Later that month, the US suspended DST talks with European countries, with US Treasury secretary Steven Mnuchin telling the UK, French, Italian and Spanish finance ministers that discussions had reached an “impasse” and that “the United States remains opposed to digital services taxes and similar unilateral measures”.
Mnuchin added that the US will “respond with appropriate commensurate measures” if countries choose to unilaterally collect or adopt such taxes.
But in late January 2021, the Biden administration’s Treasury secretary, Janet Yellen, indicated her support for international cooperation at the OECD on the issue of DST in initial bilateral calls with her European counterparts.

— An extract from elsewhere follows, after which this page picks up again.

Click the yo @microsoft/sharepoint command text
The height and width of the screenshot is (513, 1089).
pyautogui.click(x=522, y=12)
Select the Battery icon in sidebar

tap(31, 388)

TechUK CEO Julian David commented: “There is a window of opportunity to build international consensus on the taxation of the digital economy with a new administration in the White House, a renewed emphasis on US and European cooperation and the upcoming G7 conference, which will be hosted by the UK.
“By driving forward the establishment of a common framework, the US, EU and UK can not only resolve one of the great economic quagmires of our time, but also support a renewal of multilateralism and its ability to tackle the great global challenges.”
The signatories to the letter represent more than 1,000 organisations across the US, UK and EU, as well as startup representatives from 33 countries and a network of 70,000 software developers.